● **WHAT THIS TASK INVOLVES**:
Each line below must be printed again exactly.

■ ■ ■ ■ ■ ■ ■

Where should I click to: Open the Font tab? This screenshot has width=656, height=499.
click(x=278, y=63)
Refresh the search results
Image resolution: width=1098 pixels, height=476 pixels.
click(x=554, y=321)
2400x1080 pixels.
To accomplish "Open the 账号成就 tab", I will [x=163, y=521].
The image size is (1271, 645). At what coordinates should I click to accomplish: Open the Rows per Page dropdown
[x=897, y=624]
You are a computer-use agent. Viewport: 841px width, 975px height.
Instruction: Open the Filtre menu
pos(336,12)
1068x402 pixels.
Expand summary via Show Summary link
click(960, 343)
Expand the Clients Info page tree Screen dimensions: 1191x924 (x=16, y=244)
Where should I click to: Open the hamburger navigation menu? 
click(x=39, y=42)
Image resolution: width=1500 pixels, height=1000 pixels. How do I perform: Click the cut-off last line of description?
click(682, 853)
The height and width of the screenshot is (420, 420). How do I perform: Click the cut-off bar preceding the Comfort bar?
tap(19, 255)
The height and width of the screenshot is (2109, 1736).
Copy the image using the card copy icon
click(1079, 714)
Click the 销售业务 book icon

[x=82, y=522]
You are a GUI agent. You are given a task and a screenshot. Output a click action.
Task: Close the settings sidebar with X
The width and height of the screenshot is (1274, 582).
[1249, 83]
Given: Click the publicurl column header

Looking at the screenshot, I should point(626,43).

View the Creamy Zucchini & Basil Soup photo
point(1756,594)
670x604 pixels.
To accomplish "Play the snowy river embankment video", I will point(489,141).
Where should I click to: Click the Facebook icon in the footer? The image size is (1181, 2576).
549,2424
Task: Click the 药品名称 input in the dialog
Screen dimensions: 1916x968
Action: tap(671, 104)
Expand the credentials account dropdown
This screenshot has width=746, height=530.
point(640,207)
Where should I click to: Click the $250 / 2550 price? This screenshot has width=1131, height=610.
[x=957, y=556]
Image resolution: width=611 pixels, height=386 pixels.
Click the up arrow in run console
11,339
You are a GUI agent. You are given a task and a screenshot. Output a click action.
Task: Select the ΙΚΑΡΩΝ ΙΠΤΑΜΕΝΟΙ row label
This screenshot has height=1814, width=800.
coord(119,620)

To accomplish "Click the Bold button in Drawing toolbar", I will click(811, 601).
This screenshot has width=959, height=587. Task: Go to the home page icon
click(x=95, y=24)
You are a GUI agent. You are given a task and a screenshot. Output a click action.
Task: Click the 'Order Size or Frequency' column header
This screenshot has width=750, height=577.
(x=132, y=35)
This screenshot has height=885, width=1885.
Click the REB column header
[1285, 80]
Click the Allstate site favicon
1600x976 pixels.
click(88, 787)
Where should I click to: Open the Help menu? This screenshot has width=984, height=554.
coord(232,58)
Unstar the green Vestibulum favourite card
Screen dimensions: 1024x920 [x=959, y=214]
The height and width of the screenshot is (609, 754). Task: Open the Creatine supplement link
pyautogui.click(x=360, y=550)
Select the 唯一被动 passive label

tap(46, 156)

■ ■ ■ ■ ■ ■ ■

● **SOLUTION FOR THIS PROBLEM**:
Where should I click to: Open the Font tab? This screenshot has width=656, height=499.
click(x=278, y=63)
Refresh the search results
Image resolution: width=1098 pixels, height=476 pixels.
click(x=554, y=321)
2400x1080 pixels.
To accomplish "Open the 账号成就 tab", I will [x=163, y=521].
The image size is (1271, 645). At what coordinates should I click to accomplish: Open the Rows per Page dropdown
[x=897, y=624]
You are a computer-use agent. Viewport: 841px width, 975px height.
Instruction: Open the Filtre menu
pos(336,12)
1068x402 pixels.
Expand summary via Show Summary link
click(960, 343)
Expand the Clients Info page tree Screen dimensions: 1191x924 (x=16, y=244)
Where should I click to: Open the hamburger navigation menu? 
click(x=39, y=42)
Image resolution: width=1500 pixels, height=1000 pixels. How do I perform: Click the cut-off last line of description?
click(682, 853)
The height and width of the screenshot is (420, 420). How do I perform: Click the cut-off bar preceding the Comfort bar?
tap(19, 255)
The height and width of the screenshot is (2109, 1736).
Copy the image using the card copy icon
click(1079, 714)
Click the 销售业务 book icon

[x=82, y=522]
You are a GUI agent. You are given a task and a screenshot. Output a click action.
Task: Close the settings sidebar with X
The width and height of the screenshot is (1274, 582).
[1249, 83]
Given: Click the publicurl column header

Looking at the screenshot, I should point(626,43).

View the Creamy Zucchini & Basil Soup photo
point(1756,594)
670x604 pixels.
To accomplish "Play the snowy river embankment video", I will point(489,141).
Where should I click to: Click the Facebook icon in the footer? The image size is (1181, 2576).
549,2424
Task: Click the 药品名称 input in the dialog
Screen dimensions: 1916x968
Action: tap(671, 104)
Expand the credentials account dropdown
This screenshot has width=746, height=530.
point(640,207)
Where should I click to: Click the $250 / 2550 price? This screenshot has width=1131, height=610.
[x=957, y=556]
Image resolution: width=611 pixels, height=386 pixels.
Click the up arrow in run console
11,339
You are a GUI agent. You are given a task and a screenshot. Output a click action.
Task: Select the ΙΚΑΡΩΝ ΙΠΤΑΜΕΝΟΙ row label
This screenshot has height=1814, width=800.
coord(119,620)

To accomplish "Click the Bold button in Drawing toolbar", I will click(811, 601).
This screenshot has width=959, height=587. Task: Go to the home page icon
click(x=95, y=24)
You are a GUI agent. You are given a task and a screenshot. Output a click action.
Task: Click the 'Order Size or Frequency' column header
This screenshot has width=750, height=577.
(x=132, y=35)
This screenshot has height=885, width=1885.
Click the REB column header
[1285, 80]
Click the Allstate site favicon
1600x976 pixels.
click(88, 787)
Where should I click to: Open the Help menu? This screenshot has width=984, height=554.
coord(232,58)
Unstar the green Vestibulum favourite card
Screen dimensions: 1024x920 [x=959, y=214]
The height and width of the screenshot is (609, 754). Task: Open the Creatine supplement link
pyautogui.click(x=360, y=550)
Select the 唯一被动 passive label

tap(46, 156)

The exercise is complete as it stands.